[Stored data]
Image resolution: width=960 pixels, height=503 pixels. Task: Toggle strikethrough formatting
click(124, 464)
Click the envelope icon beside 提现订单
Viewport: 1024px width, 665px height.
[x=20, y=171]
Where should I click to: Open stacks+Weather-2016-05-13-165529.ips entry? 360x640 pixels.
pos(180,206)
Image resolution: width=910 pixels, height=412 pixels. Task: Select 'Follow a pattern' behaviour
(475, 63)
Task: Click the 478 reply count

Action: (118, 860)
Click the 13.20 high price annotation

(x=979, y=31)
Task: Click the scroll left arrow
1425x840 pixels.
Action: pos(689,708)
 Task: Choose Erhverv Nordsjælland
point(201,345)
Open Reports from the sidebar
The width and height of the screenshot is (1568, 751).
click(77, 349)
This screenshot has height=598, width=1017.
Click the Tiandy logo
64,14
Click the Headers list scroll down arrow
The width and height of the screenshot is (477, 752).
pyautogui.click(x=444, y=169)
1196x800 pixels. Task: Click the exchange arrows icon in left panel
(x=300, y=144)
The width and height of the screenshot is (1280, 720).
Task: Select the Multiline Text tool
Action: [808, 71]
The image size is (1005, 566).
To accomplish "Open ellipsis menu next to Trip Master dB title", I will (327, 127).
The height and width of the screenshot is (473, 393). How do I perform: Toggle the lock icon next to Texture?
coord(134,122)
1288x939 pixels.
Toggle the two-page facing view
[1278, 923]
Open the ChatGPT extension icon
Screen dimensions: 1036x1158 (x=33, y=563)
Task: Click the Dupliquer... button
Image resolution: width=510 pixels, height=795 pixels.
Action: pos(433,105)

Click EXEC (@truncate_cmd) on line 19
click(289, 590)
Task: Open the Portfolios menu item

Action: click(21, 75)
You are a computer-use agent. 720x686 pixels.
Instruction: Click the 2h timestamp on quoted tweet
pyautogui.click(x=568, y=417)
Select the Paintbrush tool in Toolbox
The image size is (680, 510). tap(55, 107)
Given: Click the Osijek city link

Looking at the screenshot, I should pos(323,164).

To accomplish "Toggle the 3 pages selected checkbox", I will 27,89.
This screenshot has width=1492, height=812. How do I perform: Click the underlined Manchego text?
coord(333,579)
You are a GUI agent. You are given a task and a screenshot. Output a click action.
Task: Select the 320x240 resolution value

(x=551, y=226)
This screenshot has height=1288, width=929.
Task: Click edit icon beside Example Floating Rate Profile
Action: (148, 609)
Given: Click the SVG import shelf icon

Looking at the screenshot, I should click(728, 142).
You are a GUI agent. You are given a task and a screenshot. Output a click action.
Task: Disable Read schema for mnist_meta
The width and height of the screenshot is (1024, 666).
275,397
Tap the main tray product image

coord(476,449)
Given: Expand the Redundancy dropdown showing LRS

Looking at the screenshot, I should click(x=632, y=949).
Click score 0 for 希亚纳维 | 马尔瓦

### BRIEF
No line may be altered or left out when the data is written out.

### REPLY
Image resolution: width=960 pixels, height=503 pixels. Task: Toggle strikethrough formatting
click(124, 464)
Click the envelope icon beside 提现订单
Viewport: 1024px width, 665px height.
[x=20, y=171]
Where should I click to: Open stacks+Weather-2016-05-13-165529.ips entry? 360x640 pixels.
pos(180,206)
Image resolution: width=910 pixels, height=412 pixels. Task: Select 'Follow a pattern' behaviour
(475, 63)
Task: Click the 478 reply count

Action: (118, 860)
Click the 13.20 high price annotation

(x=979, y=31)
Task: Click the scroll left arrow
1425x840 pixels.
Action: pos(689,708)
 Task: Choose Erhverv Nordsjælland
point(201,345)
Open Reports from the sidebar
The width and height of the screenshot is (1568, 751).
click(77, 349)
This screenshot has height=598, width=1017.
Click the Tiandy logo
64,14
Click the Headers list scroll down arrow
The width and height of the screenshot is (477, 752).
pyautogui.click(x=444, y=169)
1196x800 pixels. Task: Click the exchange arrows icon in left panel
(x=300, y=144)
The width and height of the screenshot is (1280, 720).
Task: Select the Multiline Text tool
Action: [808, 71]
The image size is (1005, 566).
To accomplish "Open ellipsis menu next to Trip Master dB title", I will (327, 127).
The height and width of the screenshot is (473, 393). How do I perform: Toggle the lock icon next to Texture?
coord(134,122)
1288x939 pixels.
Toggle the two-page facing view
[1278, 923]
Open the ChatGPT extension icon
Screen dimensions: 1036x1158 (x=33, y=563)
Task: Click the Dupliquer... button
Image resolution: width=510 pixels, height=795 pixels.
Action: pos(433,105)

Click EXEC (@truncate_cmd) on line 19
click(289, 590)
Task: Open the Portfolios menu item

Action: click(21, 75)
You are a computer-use agent. 720x686 pixels.
Instruction: Click the 2h timestamp on quoted tweet
pyautogui.click(x=568, y=417)
Select the Paintbrush tool in Toolbox
The image size is (680, 510). tap(55, 107)
Given: Click the Osijek city link

Looking at the screenshot, I should pos(323,164).

To accomplish "Toggle the 3 pages selected checkbox", I will 27,89.
This screenshot has width=1492, height=812. How do I perform: Click the underlined Manchego text?
coord(333,579)
You are a GUI agent. You are given a task and a screenshot. Output a click action.
Task: Select the 320x240 resolution value

(x=551, y=226)
This screenshot has height=1288, width=929.
Task: Click edit icon beside Example Floating Rate Profile
Action: (148, 609)
Given: Click the SVG import shelf icon

Looking at the screenshot, I should click(728, 142).
You are a GUI agent. You are given a task and a screenshot. Output a click action.
Task: Disable Read schema for mnist_meta
The width and height of the screenshot is (1024, 666).
275,397
Tap the main tray product image

coord(476,449)
Given: Expand the Redundancy dropdown showing LRS

Looking at the screenshot, I should click(x=632, y=949).
Click score 0 for 希亚纳维 | 马尔瓦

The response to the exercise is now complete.